Everything that happens is followed by something else which depends on it by causal necessity. Likewise, everything that happens is preceded by something with which it is causally connected. For nothing exists or has come into being in the cosmos without a cause. The universe will be disrupted and disintegrate into pieces and cease to be a unity functioning as a single system, if any uncaused movement is introduced into it.

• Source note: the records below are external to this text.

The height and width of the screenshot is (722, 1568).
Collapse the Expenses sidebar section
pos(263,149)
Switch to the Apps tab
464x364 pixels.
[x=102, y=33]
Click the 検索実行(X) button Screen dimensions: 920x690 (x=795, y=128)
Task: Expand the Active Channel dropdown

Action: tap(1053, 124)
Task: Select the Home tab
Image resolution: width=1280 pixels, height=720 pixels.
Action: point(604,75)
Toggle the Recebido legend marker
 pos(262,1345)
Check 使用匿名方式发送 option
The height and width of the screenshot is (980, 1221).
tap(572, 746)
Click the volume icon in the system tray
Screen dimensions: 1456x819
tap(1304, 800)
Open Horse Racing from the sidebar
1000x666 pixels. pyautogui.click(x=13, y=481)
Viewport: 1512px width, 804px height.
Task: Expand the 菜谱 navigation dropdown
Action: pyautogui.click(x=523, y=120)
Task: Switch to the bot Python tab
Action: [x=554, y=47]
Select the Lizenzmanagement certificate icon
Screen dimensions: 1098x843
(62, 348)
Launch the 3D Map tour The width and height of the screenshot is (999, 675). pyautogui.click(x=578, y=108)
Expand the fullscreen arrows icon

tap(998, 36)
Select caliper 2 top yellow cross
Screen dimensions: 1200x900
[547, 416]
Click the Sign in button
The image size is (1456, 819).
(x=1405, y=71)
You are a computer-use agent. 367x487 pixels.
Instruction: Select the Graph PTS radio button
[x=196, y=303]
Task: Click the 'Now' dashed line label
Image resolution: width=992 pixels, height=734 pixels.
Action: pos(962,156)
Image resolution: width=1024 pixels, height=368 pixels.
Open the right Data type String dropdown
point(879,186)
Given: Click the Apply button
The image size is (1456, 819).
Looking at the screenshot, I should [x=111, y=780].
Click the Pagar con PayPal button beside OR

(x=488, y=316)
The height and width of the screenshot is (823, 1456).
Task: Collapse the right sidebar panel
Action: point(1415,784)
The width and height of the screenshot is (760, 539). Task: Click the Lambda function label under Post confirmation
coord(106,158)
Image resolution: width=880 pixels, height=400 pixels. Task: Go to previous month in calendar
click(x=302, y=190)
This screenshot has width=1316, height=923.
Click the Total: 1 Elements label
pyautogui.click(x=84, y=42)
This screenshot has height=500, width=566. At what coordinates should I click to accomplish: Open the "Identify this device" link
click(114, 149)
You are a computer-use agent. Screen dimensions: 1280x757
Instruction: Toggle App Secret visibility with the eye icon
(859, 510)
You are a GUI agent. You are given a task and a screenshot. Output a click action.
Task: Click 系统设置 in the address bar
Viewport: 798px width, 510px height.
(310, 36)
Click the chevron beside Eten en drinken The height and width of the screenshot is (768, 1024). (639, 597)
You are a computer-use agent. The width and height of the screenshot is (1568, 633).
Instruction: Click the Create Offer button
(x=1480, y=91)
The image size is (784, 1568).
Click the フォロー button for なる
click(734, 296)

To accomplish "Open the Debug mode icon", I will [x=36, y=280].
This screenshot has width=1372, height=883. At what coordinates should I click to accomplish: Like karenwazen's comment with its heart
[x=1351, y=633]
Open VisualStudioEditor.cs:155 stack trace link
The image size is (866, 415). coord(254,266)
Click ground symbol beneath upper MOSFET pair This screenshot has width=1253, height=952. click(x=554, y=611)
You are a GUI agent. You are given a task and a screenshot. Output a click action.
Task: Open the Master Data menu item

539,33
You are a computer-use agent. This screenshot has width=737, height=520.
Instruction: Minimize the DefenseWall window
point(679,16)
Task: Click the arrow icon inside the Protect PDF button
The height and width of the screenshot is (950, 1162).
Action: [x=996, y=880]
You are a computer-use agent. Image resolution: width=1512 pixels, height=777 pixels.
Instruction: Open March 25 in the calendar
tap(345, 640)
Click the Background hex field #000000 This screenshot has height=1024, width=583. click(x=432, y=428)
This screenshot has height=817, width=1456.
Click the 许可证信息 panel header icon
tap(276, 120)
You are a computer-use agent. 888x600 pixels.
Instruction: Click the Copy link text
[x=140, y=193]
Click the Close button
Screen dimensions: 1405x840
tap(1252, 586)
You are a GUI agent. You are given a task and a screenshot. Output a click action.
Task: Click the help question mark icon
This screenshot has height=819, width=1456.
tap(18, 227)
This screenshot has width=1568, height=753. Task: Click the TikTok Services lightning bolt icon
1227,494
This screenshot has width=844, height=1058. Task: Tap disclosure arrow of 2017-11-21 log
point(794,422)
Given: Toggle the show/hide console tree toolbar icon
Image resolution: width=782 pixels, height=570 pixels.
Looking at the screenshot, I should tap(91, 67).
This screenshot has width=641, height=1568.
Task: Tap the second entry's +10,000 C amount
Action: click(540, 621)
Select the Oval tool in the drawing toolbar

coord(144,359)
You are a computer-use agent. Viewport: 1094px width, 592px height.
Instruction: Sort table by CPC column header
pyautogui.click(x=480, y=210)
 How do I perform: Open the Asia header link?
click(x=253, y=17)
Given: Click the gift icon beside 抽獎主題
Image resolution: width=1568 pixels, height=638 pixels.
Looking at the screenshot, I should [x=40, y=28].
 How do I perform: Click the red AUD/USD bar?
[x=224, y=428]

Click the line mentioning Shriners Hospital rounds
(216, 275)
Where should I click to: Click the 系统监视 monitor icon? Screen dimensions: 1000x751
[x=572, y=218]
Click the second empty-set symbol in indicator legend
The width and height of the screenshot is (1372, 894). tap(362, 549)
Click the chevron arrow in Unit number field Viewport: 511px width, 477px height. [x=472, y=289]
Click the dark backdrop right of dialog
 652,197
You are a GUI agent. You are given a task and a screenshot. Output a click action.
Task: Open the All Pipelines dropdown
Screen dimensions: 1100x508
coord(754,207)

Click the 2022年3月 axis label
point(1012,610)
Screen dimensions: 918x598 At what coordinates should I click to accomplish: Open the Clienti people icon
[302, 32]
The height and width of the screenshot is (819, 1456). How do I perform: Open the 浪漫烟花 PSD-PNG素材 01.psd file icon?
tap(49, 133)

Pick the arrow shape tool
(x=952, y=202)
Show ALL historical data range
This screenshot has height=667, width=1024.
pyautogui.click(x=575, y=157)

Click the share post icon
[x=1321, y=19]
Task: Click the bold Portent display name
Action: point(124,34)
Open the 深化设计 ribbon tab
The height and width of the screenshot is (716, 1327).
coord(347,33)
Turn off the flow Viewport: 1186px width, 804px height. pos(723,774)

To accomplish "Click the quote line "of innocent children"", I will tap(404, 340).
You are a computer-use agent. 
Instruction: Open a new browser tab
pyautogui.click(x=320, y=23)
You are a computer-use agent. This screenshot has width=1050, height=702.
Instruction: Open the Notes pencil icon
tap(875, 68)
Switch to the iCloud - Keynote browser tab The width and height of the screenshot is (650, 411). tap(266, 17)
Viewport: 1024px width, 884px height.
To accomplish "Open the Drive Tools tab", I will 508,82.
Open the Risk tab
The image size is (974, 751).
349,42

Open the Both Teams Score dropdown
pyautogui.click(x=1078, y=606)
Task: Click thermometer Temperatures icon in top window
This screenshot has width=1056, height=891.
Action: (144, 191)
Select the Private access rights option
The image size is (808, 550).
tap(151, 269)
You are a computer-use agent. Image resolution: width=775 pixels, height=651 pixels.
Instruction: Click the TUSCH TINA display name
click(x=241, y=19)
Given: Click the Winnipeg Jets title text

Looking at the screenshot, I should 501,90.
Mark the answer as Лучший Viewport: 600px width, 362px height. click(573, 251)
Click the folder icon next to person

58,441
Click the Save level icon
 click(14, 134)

It is important to stress that there is nothing random or undetermined (it involves no quantum indeterminacy) about this mathematical chaos theory. Although it exhibits behaviors that resemble some phenomena in the real world, they are metaphors for behaviors, not physical explanations.

In addition, chaos should not be confused with unpredictability, just as determinism should not be confused with predictability. The fundamental importance of chaos theory is its application to systems that are extremely sensitive to initial conditions. Chaotic systems are deterministic, but not predictable. Their unpredictability does not mean that they are random or indeterministic, as many philosophers and a few scientists who dislike quantum mechanics have mistakenly believed (e.g., Ilya Prigogine.

Some philosophers appear to believe that chaos theory can provide all the randomness need to prevent free will from being deterministic (e.g., Daniel Dennett). Some think that non-linear chaotic behavior disproves the determinism of Laplace's super-intelligent demon. Laplace probably knew that the information required by the demon was unobtainable. Isaac Newton certainly knew that his observations could not confirm his theory to arbitrary accuracy needed to prove perfect determinism.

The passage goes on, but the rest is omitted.